SC State drops Evette as commencement speaker

Summary

South Carolina State University said Pamela Evette will no longer speak at commencement after criticism from students and some legislators.

Why this matters

The decision highlights tensions over campus speakers, student input, and diversity policies at a historically Black university. It also comes as Evette is running in South Carolina’s June 9 gubernatorial primary.

South Carolina State University said Wednesday that Lt. Gov. Pamela Evette will no longer speak at its May 8 commencement after objections from students and some legislators.

The announcement was also the university’s first public acknowledgment that it had selected Evette to speak. President Alexander Conyers did not name a replacement.

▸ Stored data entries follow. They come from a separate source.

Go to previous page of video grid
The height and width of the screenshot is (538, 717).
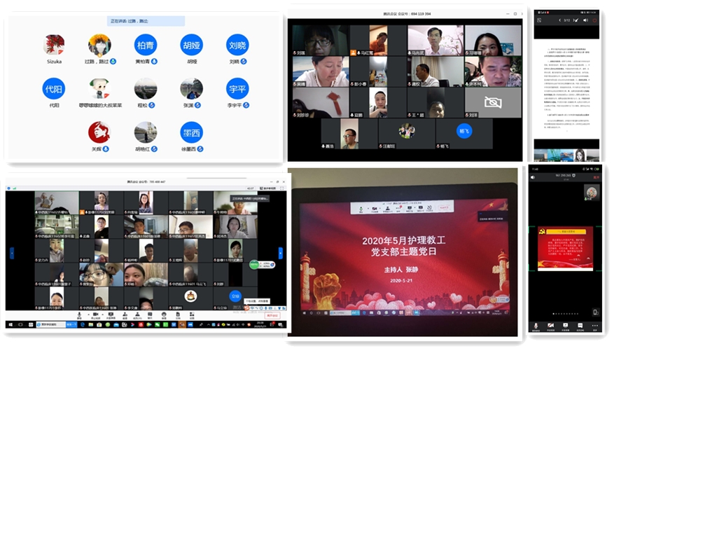click(x=11, y=253)
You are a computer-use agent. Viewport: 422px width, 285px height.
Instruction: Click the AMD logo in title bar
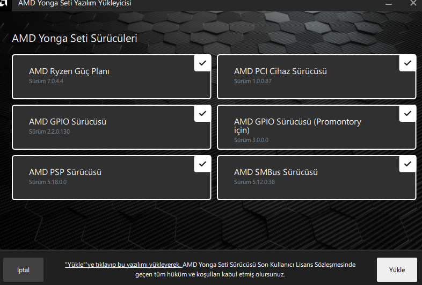pos(4,3)
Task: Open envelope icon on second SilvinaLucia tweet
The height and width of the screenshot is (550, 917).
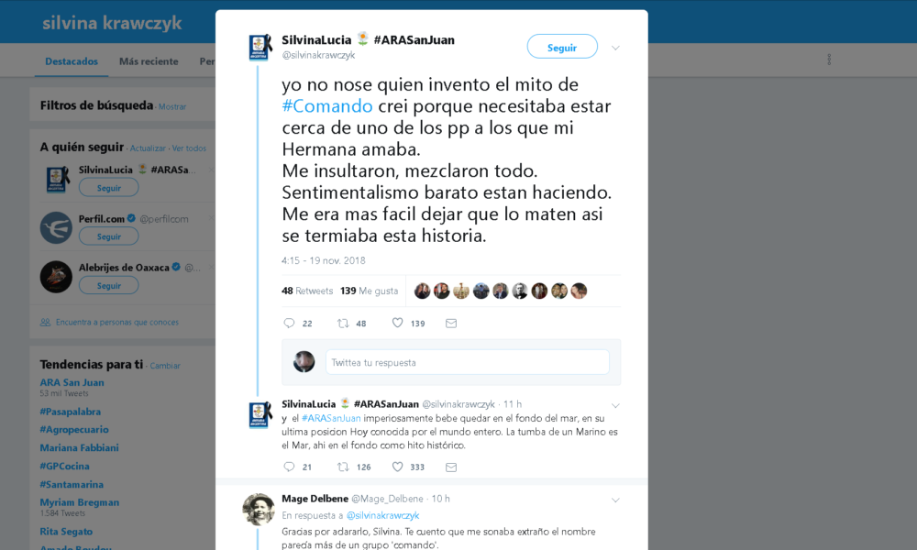Action: pyautogui.click(x=451, y=467)
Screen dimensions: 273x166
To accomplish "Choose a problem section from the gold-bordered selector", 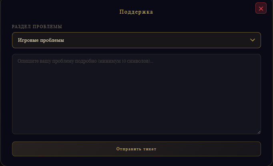I will (136, 40).
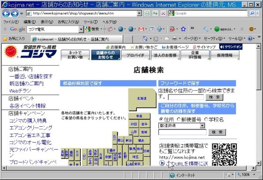Click the Home icon in command bar
The width and height of the screenshot is (263, 180).
point(145,39)
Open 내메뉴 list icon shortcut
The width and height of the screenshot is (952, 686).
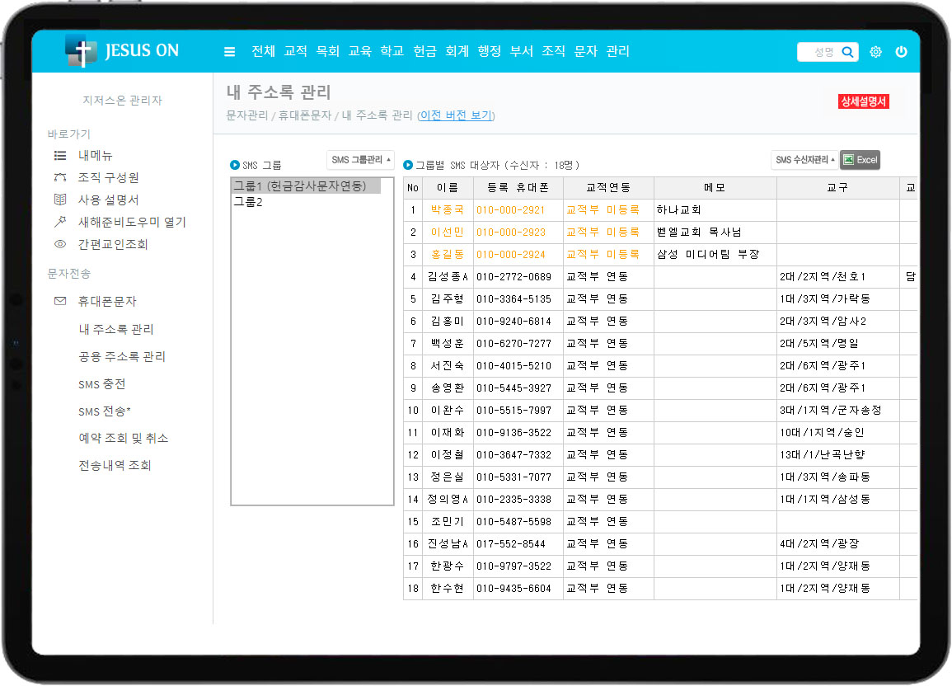(59, 155)
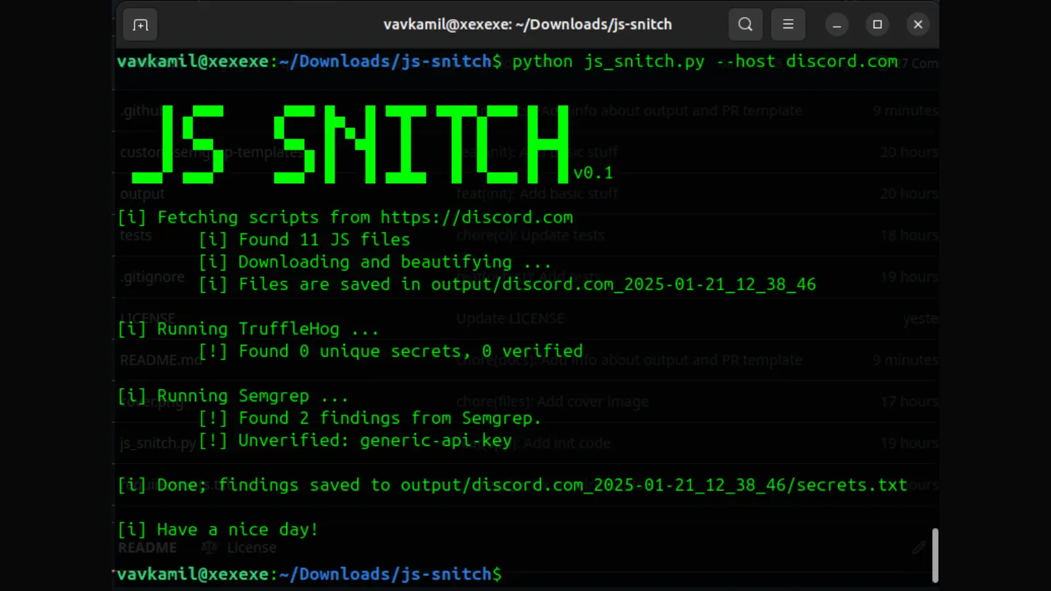Click the https://discord.com URL
Screen dimensions: 1051x591
click(x=476, y=217)
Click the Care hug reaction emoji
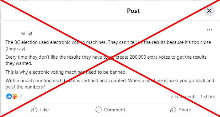The image size is (220, 117). tap(15, 96)
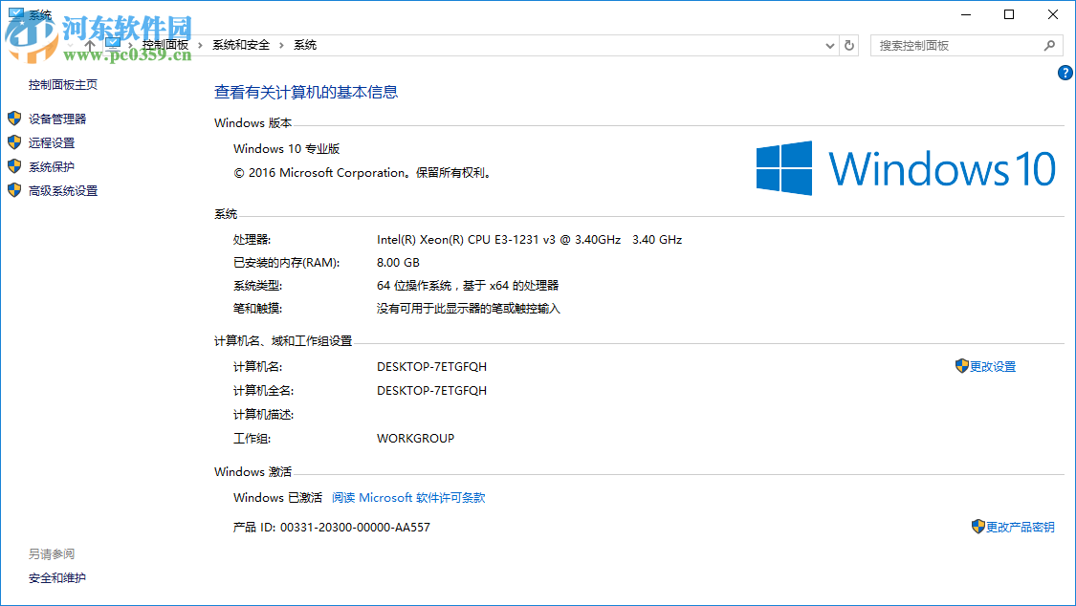This screenshot has height=606, width=1076.
Task: Click the refresh icon in the address bar
Action: click(849, 44)
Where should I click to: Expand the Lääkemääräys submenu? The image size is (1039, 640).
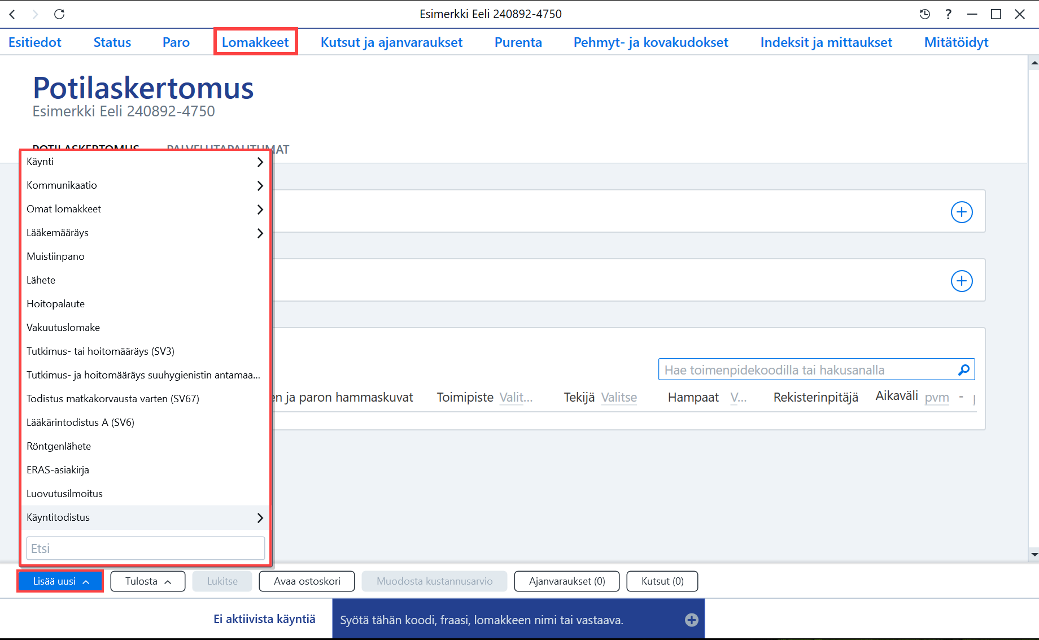tap(145, 233)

Conyers said the university chose Evette because of her business background. Before taking office in 2019, she founded and led the human resources firm Quality Business Solutions. He invited her on Dec. 3, according to the governor’s office.

Conyers did not address why the university had not announced Evette as the speaker until just over a week before graduation.

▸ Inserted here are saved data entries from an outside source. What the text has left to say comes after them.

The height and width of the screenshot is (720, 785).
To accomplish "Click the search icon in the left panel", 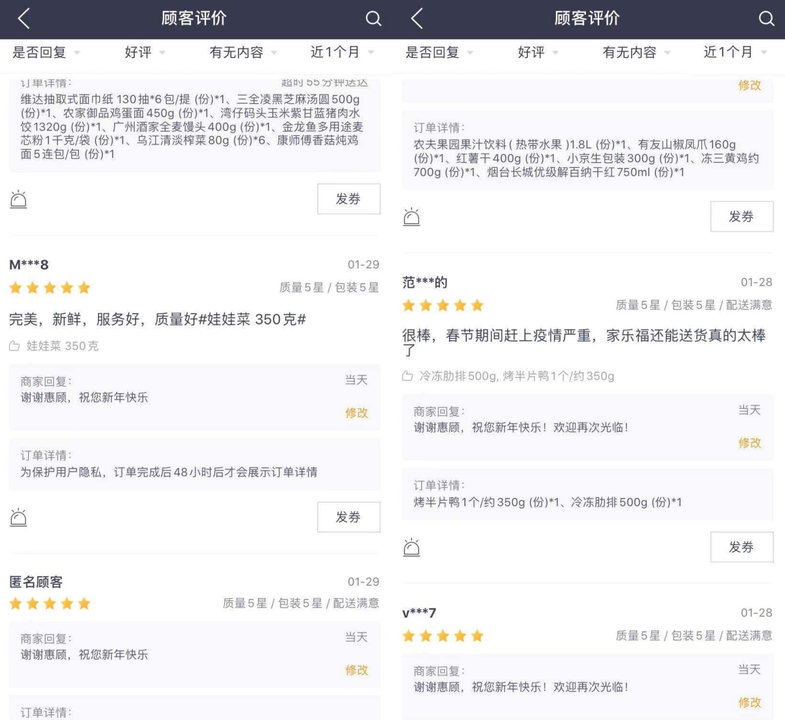I will (373, 19).
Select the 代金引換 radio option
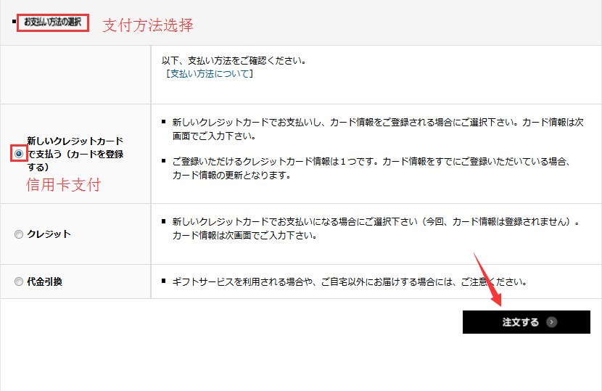 click(19, 281)
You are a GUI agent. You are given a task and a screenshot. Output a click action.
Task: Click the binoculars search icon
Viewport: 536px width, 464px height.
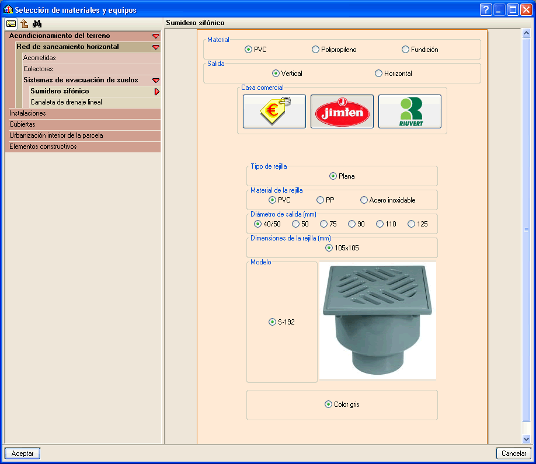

Some legislators objected, citing Evette’s calls to end diversity, equity and inclusion initiatives on public college campuses.

About an hour before the university’s announcement, Evette, a Republican candidate for governor, wrote on X, “Conservative voices will never be bullied or silenced anywhere in South Carolina. See you at commencement.”

Earlier Wednesday, Evette told reporters her prepared remarks were not political and had been completed more than a month ago. She said the speech focused on hard work and her own experience as the granddaughter of immigrants.

“I’m going to bring a speech that talks about what hard work does, what they can become,” she said, “how you can be anything you want to be: That’s the message I’ve tried to send every time I spoke (at a commencement) because I think these young people are the promise of tomorrow.”